» Lavoro richiesto
A – Riporta il passo del testo su Palazzo Maffei da "Raccoglie quasi seicento" a "Dominicis, Piero Manzoni.".
B – Secondo il testo su Palazzo Maffei, in quante sale sono allestite le opere?
C – Elenca i tipi di opere che il testo su Palazzo Maffei indica nella sua raccolta.

» Documento
::::::
Raccoglie quasi seicento le opere – dipinti, sculture, disegni, oggetti d’arte applicata – allestite in ventotto sale, a loro volta decorate con strucchi e affreschi. Palazzo Maffei non è solo una affascinante Wunderkammer che unisce elementi tra loro differenti, ma è una vera e propria “casa-museo” che si fa galleria d’arte in una dimensione che facilita le relazioni con le opere.

Uno spazio dove sentirsi a casa e aperto agli studenti che qui, attraverso l’arte, hanno la possibilità di interagire con le opere in esperienze multidisciplinari. La parte dedicata al XX secolo ospita nomi come Pablo Picasso, René Magritte, Amedeo Modigliani, Giorgio de Chirico, Max Ernst, Marcel Duchamp, Umberto Boccioni, Giacomo Balla, Gino Severini, Felice Casorati, Giorgio Morandi, Afro, Emilio Vedova, Lucio Fontana, Alberto Burri, Tancredi, Gino De Dominicis, Piero Manzoni.
::::::
» Blocco dati
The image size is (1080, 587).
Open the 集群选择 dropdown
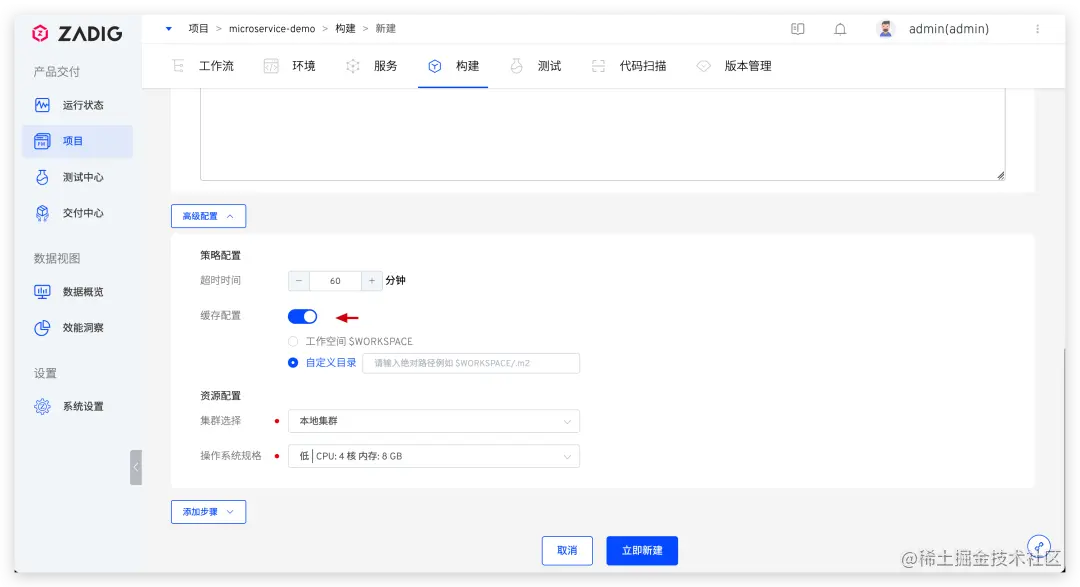click(x=434, y=421)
::::::
» Risultati
A –
Raccoglie quasi seicento le opere – dipinti, sculture, disegni, oggetti d’arte applicata – allestite in ventotto sale, a loro volta decorate con strucchi e affreschi. Palazzo Maffei non è solo una affascinante Wunderkammer che unisce elementi tra loro differenti, ma è una vera e propria “casa-museo” che si fa galleria d’arte in una dimensione che facilita le relazioni con le opere.

Uno spazio dove sentirsi a casa e aperto agli studenti che qui, attraverso l’arte, hanno la possibilità di interagire con le opere in esperienze multidisciplinari. La parte dedicata al XX secolo ospita nomi come Pablo Picasso, René Magritte, Amedeo Modigliani, Giorgio de Chirico, Max Ernst, Marcel Duchamp, Umberto Boccioni, Giacomo Balla, Gino Severini, Felice Casorati, Giorgio Morandi, Afro, Emilio Vedova, Lucio Fontana, Alberto Burri, Tancredi, Gino De Dominicis, Piero Manzoni.

B – In ventotto sale.

C – Dipinti, sculture, disegni, oggetti d'arte applicata.